(The problem):
Rewrite the data below with every "column header" changed to "column title" and nothing else altered. Leave the pictures out.

(Data in this exercise):
------------------------
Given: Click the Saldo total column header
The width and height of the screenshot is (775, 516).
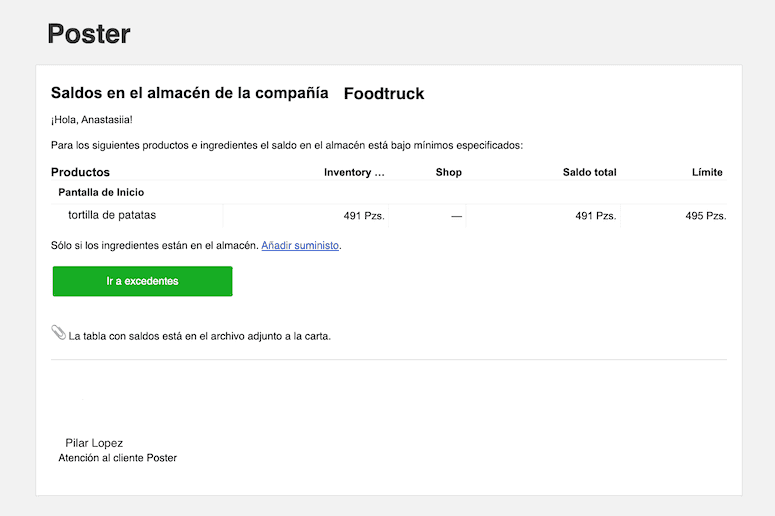Looking at the screenshot, I should (590, 172).
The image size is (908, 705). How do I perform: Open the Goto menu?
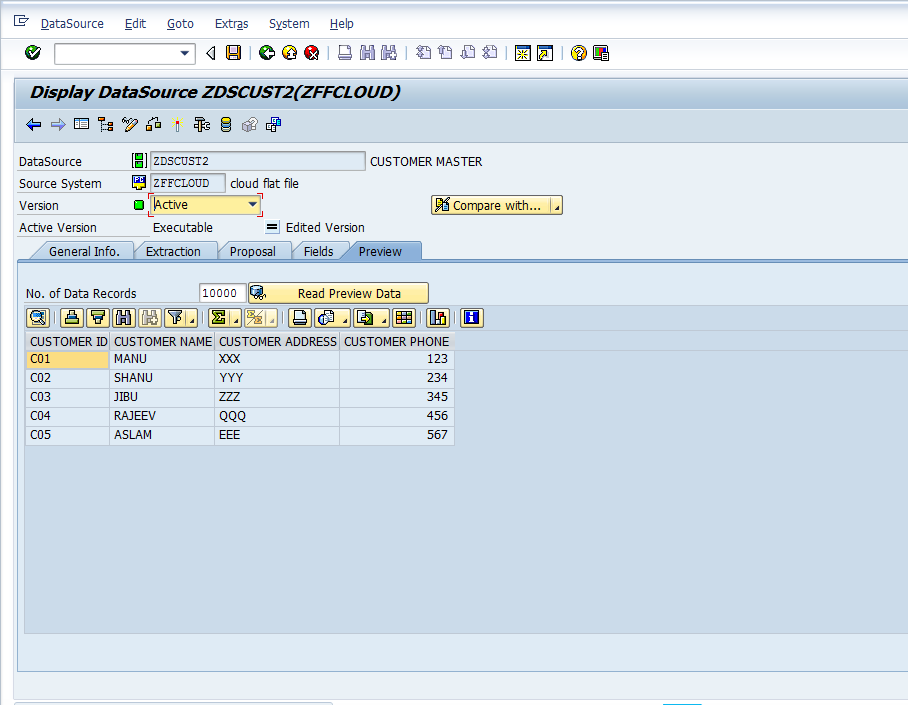(x=182, y=23)
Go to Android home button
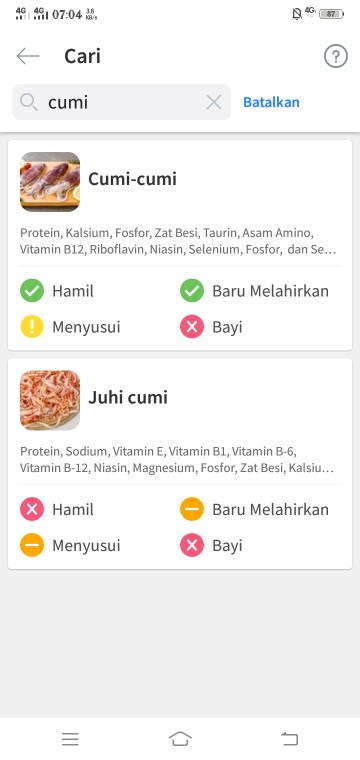This screenshot has height=760, width=360. click(x=180, y=739)
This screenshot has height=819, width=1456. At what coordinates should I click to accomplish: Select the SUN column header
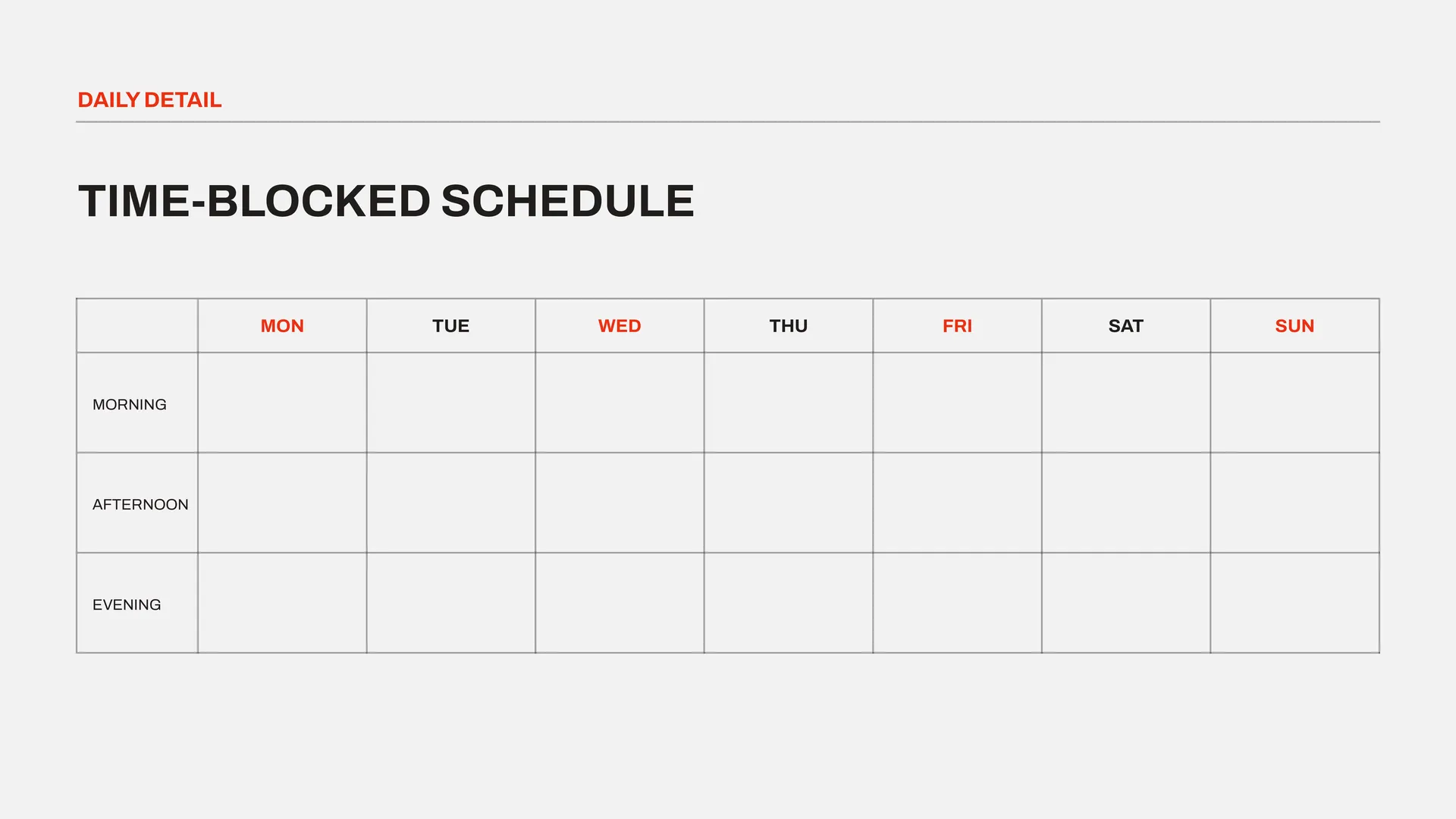1294,326
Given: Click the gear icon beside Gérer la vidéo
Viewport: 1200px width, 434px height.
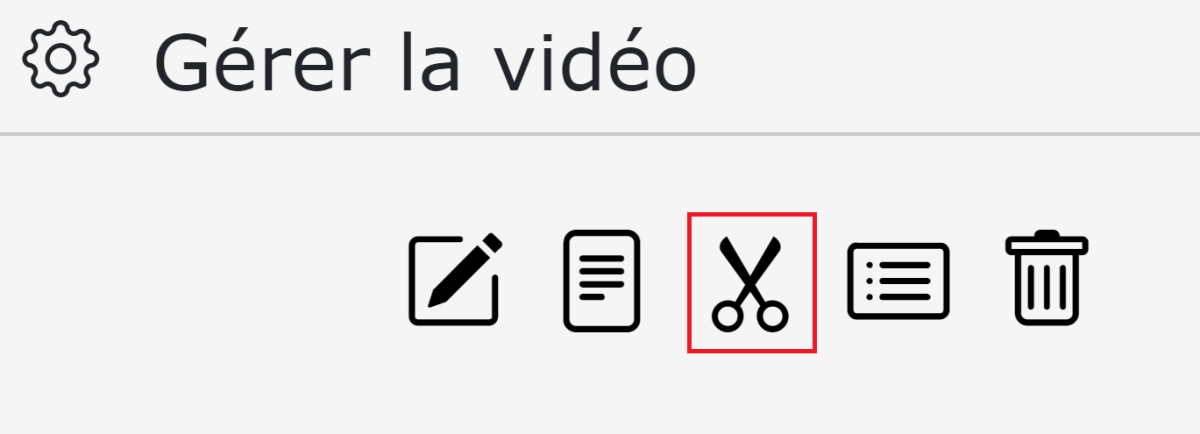Looking at the screenshot, I should 60,58.
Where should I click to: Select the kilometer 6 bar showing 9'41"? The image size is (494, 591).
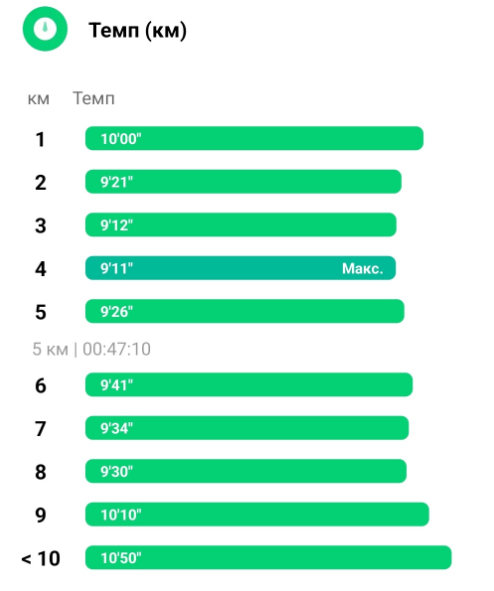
------------------------
(Written answer):
Given: Click the Saldo total column title
The width and height of the screenshot is (775, 516).
Looking at the screenshot, I should (590, 172).
The image size is (908, 705). How do I perform: Open the Goto menu?
(x=182, y=23)
Go to Android home button
This screenshot has height=760, width=360. click(x=180, y=739)
This screenshot has height=819, width=1456. At what coordinates should I click to accomplish: Select the SUN column title
1294,326
Given: Click the gear icon beside Gérer la vidéo
Viewport: 1200px width, 434px height.
Looking at the screenshot, I should 60,58.
Where should I click to: Select the kilometer 6 bar showing 9'41"? The image size is (494, 591).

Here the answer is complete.